Há muitos exemplos como este. Sócrates, ao desafiar a busca do estado ateniense pela Guerra do Peloponeso, desenvolveu teorias revolucionárias e praticamente fundou o campo da filosofia moral. Copérnico e mais tarde Galileu desafiaram a teoria geocêntrica defendida pela Igreja em favor da teoria heliocêntrica do sistema solar. Darwin revolucionou nosso conhecimento da biologia com sua teoria da evolução.
Felizmente, embora esses heróis em particular tenham sido frequentemente executados, ameaçados de tortura, denunciados ou tenham visto suas teorias proibidas e seus livros queimados, com o tempo surgiram sociedades livres o suficiente para que suas ideias fossem conhecidas e disseminadas.
Teorias verdadeiramente inovadoras, embora promovam o conhecimento humano e geralmente beneficiem a vida prática, muitas vezes enfrentam forte oposição quando são introduzidas pela primeira vez. Isso ocorre porque, por serem novos, eles desafiam a "sabedoria" predominante de uma época e provocam uma reação dos guardiões de crenças arraigadas.
Se protegermos o direito de todos os indivíduos de expressar suas opiniões (excluindo apenas aqueles que cometem ou defendem a violência), seres humanos racionais podem decidir por si mesmos quais ideias são verdadeiras e quais são falsas. Pelo contrário, se revogarmos legalmente o direito de alguns ou todos os indivíduos de se expressarem, então o sistema legal — o governo — decide o que é verdadeiro e o que é falso.
O custo da censura
Vejamos a oposição à liberdade de expressão e suas consequências. Há vários anos, durante a pandemia da COVID, Jacinda Ardern, então primeira-ministra da Nova Zelândia, declarou: "Nós [o Governo] continuaremos sendo sua única fonte de verdade... A menos que você ouça isso de nós, não é verdade." Nos Estados Unidos, o governo Biden colocou esse princípio em prática. Ele criou um Conselho de Governança de Desinformação no Departamento de Segurança Interna, levando os defensores da liberdade de expressão, incluindo eu, a compará-lo ao “Ministério da Verdade” do romance 1984 de Orwell . Felizmente, a reação fez com que o governo o fechasse.

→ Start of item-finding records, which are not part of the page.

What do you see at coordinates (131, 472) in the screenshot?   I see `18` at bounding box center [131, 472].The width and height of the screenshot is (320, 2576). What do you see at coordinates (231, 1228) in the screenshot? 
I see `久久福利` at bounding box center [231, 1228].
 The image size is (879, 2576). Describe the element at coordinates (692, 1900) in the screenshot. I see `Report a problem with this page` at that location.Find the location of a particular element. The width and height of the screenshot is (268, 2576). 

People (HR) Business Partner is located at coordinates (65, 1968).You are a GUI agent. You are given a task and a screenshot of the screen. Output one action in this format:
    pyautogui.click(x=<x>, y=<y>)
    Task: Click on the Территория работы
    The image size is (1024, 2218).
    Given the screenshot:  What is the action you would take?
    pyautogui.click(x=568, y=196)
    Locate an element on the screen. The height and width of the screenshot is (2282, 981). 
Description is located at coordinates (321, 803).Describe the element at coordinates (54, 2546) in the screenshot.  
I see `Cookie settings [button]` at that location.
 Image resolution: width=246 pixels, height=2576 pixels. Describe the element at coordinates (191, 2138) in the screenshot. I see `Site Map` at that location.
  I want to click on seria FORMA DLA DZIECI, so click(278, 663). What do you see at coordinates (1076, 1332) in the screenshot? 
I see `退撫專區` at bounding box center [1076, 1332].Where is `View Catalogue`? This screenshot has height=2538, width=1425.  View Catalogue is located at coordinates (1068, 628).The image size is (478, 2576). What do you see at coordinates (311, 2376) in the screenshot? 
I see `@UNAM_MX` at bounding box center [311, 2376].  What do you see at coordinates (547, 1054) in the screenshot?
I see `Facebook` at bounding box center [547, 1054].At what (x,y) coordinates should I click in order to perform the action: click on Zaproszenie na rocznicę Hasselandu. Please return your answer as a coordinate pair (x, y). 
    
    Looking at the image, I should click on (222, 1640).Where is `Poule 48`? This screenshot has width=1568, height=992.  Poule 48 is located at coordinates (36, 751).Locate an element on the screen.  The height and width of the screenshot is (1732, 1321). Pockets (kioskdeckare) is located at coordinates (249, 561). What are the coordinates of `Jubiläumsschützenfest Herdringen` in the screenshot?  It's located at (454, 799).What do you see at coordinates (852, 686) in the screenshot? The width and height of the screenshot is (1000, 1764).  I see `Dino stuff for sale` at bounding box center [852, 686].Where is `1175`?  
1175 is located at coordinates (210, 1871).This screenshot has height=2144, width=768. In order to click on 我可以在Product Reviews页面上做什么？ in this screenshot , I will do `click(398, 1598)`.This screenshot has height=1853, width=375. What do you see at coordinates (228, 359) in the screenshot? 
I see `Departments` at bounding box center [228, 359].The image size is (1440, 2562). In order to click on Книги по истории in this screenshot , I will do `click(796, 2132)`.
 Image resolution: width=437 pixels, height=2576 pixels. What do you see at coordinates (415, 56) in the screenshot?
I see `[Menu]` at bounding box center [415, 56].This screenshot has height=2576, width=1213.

Entretanto, o Governo continuou com uma política repressiva de controle do pensamento. Arquivos do Twitter revelaram que agências governamentais "instruíram" plataformas de mídia social sobre quem poderia ou não postar sobre a controvérsia da COVID. Vários especialistas médicos que discordaram das declarações do governo foram censurados, incluindo o Dr. Martin Kulldorff, epidemiologista da Faculdade de Medicina de Harvard. Deveria ser óbvio para todas as pessoas honestas que reprimir especialistas médicos durante uma emergência médica inibe nossa capacidade de descobrir a verdade, combater doenças e promover a saúde.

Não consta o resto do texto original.